▶ _Excerpted passage_
---

The separation of the phase components may be performed by a number of different devices and techniques in addition to the centrifugal separator shown in FIG. 1. For example, the tool 100 may include a cyclonic separator wherein the fluid 103 is spun in a spiral or helix-like manner in the chamber 104. Still other non-limiting embodiments of separators are discussed below.

Referring now to FIG. 2, there is shown a thermal separator 120 that includes a distillation column 122. In some embodiments, cooling devices such as thermoelectric elements 124a,b may be used to remove heat from the fluid 123 in the column 122. A thermoelectric elements 124a,b may be formed of a suitable material (e.g., bismuth telluride) that when energized by an electrical circuit 126 transfers heat across a space against a temperature gradient (or Peltier effect). A suitable power source 128 may provide electrical power. In other embodiments, heat may be applied by suitable heating elements to separate phases in the distillation column 122. In addition to or instead of thermal separation, electrostatic forces may be used to separate phase components based on the electric charge of the components. As discussed previously, sensors 108a-c may be used to obtain desired information relating to the fluid and/or environment in the distillation column 122.

Referring now to FIG. 3, there is shown a column 140 that includes one or more reactive column surfaces 142 that define a flow conduit 144 where the separator 140 is used for chromatographic purposes, e.g., high performance liquid chromatography, ion exchange chromatography, hydrophobic interaction chromatography, gel filtration chromatography, and combinations thereof. Chromatography is used to separate phases of a liquid. The liquid, i.e., the mobile phase, is poured or dripped through a column surface 142, i.e., the stationary phase. The column surfaces 142 may interact with a targeted phase of the fluid 146. As the fluid 146 flows along the column surface 142, the targeted phase of the fluid 146 interacts with the column surface 142 and is retained by the column surface 142, which allows the remainder of the fluid 146 to continue flowing through the column 140. Thus, the targeted phase of the fluid 146 is separated from the remainder of the fluid 146. Chromatography may be used by designing the column surfaces 142 to interact with the fluid 146 based on dipole-dipole interactions, ionic interactions or molecule sizes. As discussed previously, sensors 108a-c may be used to obtain desired information relating to the fluid and/or environment in the flow conduit 144.

For example, the column surfaces 142 may attract oil or water (e.g., lipophilic, hydrophobic, hydrophilic), cause a phase component to coalesce, and/or cause a desired flow regime. For instance, the surfaces may be a combination of hydrophilic and superhydrophobic surfaces that allow water to coalesce and then flow along a predefined channel. Similar combination of surface may be designed using oleophilic and oleophobic surfaces. In embodiments, the column surfaces 142 may be configured to operate according to HPLC (high performance liquid chromatography). HPLC is generally an automated system having fluids applied in a precise manner with controlled flow rates at high pressures. The column surfaces 142 may be a matrix of specially fabricated glass or plastic beads coated with a uniform layer of chromatographic material. HPLC allows for high speed, high resolution, and reproducibility of the separation.

---

▶ _Raw data_

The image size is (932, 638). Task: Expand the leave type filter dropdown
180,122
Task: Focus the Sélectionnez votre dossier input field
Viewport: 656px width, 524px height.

---

Extend the passage on separating fluid phases, beginning after its final sentence. The listing comes from a different source than the passage on separating fluid phases.

The column 140 may also be configured for ion exchange chromatography where oppositely charged molecules are bound to the column surfaces 142 to allow a targeted phase to be separated from the fluid 146. For example, if the targeted phase is water to be separated from the fluid 146, charged or ionic molecules would be bound to the column surfaces 142. Water would bind to the ionic molecules and the remainder of the fluid 146 would flow through the column 140.

The column 140 may also be configured for hydrophobic interaction chromatography where the column surfaces 142 are impregnated with nonpolar groups. The nonpolar groups may interact with the hydrophobic phase of the fluid 146, which causes the hydrophobic phase to bind to the column surfaces 142 and allows the charged phase to flow through the column 140. An embodiment of this may include the oil phase being separated from the fluid 146, so that the remainder of the fluid 146 flows through the column 140.

The column 140 may be configured for size exclusion chromatography where molecules are separated according to the size and/or shape of the molecules within the targeted phase of the fluid 146. In this instance, the column surface 142 may have gel beads with pores of a specified size range. The pores may retain molecules of a particular wettability, size and/or shape of the fluid 146. For example, as is known, an oil molecule is size-wise larger than a water molecule. Thus, the pores of the column surfaces 146 may be configured to be penetrable by water but relatively impenetrable by oil. Such a column surface 142 then would retain water but allow the oil to flow through the column 140.

Referring now to FIG. 4, there is shown a separator 160 that includes a permeable material 162 that separates a chamber 164 into a pre-separation section 166 and a post-separation section 168. In one embodiment, the material may be a membrane 162 that has a permeability selected to allow passage of only a selected phase component (e.g., a hydrocarbon). A piston 170 or other suitable movable member reduces the volume in the pre-separation section 166 to generate a pressure differential that forces the selected phase component through the membrane 162 and into the post-separation section 168. In other embodiments, a vacuum pump (not shown) may be used to reduce pressure in the post-separation section 168. In other embodiments, the material 162 may be beads, or a sponge-like material. As discussed previously, sensors 108a-c may be used to obtain desired information relating to the fluid and/or environment in the membrane separator 160. Other embodiments of using membrane separation may use pistons or other pressurizing mechanisms to force the fluid through a membrane which selectively filters molecules. The membrane may be porous, micro-porous, or nano-porous.

It should be appreciated that the above illustrative separation techniques separate the phases without substantially affecting a structure of one or more of the substances making up the several phases. Separation processes involving pressure reduction below bubble point or cooling can cause condensate to in a liquid. However, the liquid and/or the condensate in those processes may undergo a chemical structural change that may make it difficult or impossible to acquire information relating to the fluid prior to such a separation process. The separation techniques of the present disclosure, however, retain the pre-separation structure of phase substance(s) even after separation.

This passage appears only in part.